03 nov

Será que é mesmo biodegradável?

PlásticoO jornal inglês The Guardian publicou, na semana passada, um artigo a respeito da indústria do papel e plástico nos Estados Unidos, especialmente as que estão ligadas à produção de sacolas, como as que usamos diariamente nos supermercados. O texto está assente em diversas ações de fiscalização da Comissão Federal de Comércio (FTC, na sigla original).
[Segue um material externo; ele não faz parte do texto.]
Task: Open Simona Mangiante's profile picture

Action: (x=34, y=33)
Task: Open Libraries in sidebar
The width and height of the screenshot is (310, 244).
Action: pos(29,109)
Em 2010, o órgão baixou uma série de recomendações a respeito do tipo de informações que os fabricantes das tais sacolas deveriam repassar aos consumidores, principalmente sobre a sua biodegradabilidade.
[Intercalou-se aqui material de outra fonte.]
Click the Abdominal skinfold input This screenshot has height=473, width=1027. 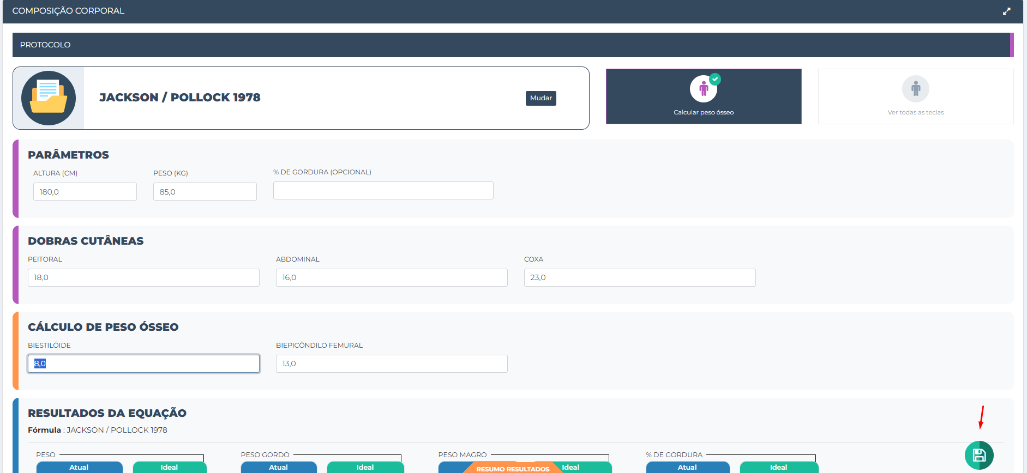(392, 277)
Isso porque a FTC descobriu que algumas dessas informações nem sempre são verdadeiras ou são meias-verdades e não correspondem ao que é repassado ao consumidor. Na maior partes dos casos, o que se diz ser biodegradável, não é.

After launching detailed recommendations for environmental marketing in 2010, the FTC brought a raft of enforcement actions against plastic and paper companies last year, alleging deceptive marketing in the use of the term “biodegradable”. Last month, the FTC sent warning letters to 15 additional marketers, informing them that their claims “may be deceptive”. The FTC also requested “competent and reliable scientific evidence proving that their bags will biodegrade as advertised”. This time, the term of offense is “oxodegradable”, implying the bag will break down in time when exposed to oxygen.

Só essa informação já seria suficiente para deixar muita gente de cabelos em pé. Mas, tem mais? O texto mostrou que, mesmo advertidas sobre a existência de informações falsas nos seus produtos, as empresas de plástico e papel estão se lixando para isso.